Published in final edited form as:
PMCID: PMC2698963

Genital tract infections among HIV-infected pregnant women in Malawi, Tanzania and Zambia

S Aboud, MD, MMed,* G Msamanga, MD, SCD, J S Read, MD, MPH, A Mwatha, MS,§ Y Q Chen, PhD,** D Potter, MBA,†† M Valentine, PA-C, MS,‡‡ U Sharma, PhD, MPH,§§ I Hoffmann, PA, MPH,*** T E Taha, MD, PhD,††† R L Goldenberg, DrPH, MD,‡‡‡ and W W Fawzi, MD, DrPH§§§


The aim of this study was to compare the prevalence and factors associated with genital tract infections among HIV-infected pregnant women from African sites.
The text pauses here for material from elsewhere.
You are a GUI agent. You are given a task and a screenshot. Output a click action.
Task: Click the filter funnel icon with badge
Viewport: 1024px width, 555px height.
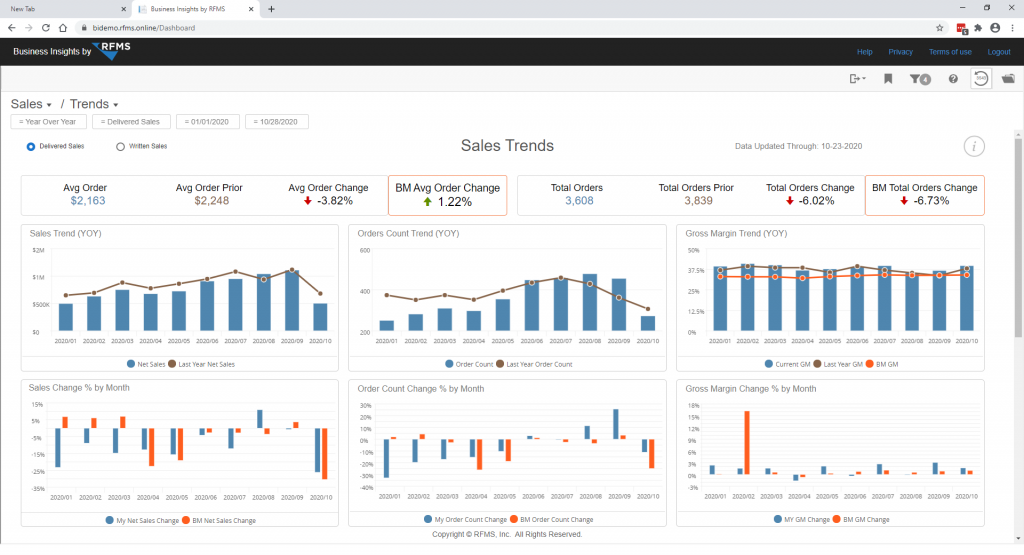tap(919, 79)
Participants were recruited from Blantyre and Lilongwe, Malawi; Dar es Salaam, Tanzania; and Lusaka, Zambia. Genital tract infections were assessed at baseline. Of 2627 eligible women enrolled, 2292 were HIV-infected. Of these, 47.8% had bacterial vaginosis (BV), 22.4% had vaginal candidiasis, 18.8% had trichomoniasis, 8.5% had genital warts, 2.6% had chlamydia infection, 2.2% had genital ulcers and 1.7% had gonorrhoea. The main factors associated with genital tract infections included genital warts (adjusted odds ratio [AOR] 1.8, 95% CI 1.2–2.7), genital ulcers (AOR 2.4, 95% CI 1.2–5.1) and abnormal vaginal discharge (AOR 2.5, 95% CI 1.9–3.3) for trichomoniasis. BV was the most common genital tract infection followed by candidiasis and trichomoniasis. Differences in burdens and risk factors call for enhanced interventions for identification of genital tract infections among HIV-infected women.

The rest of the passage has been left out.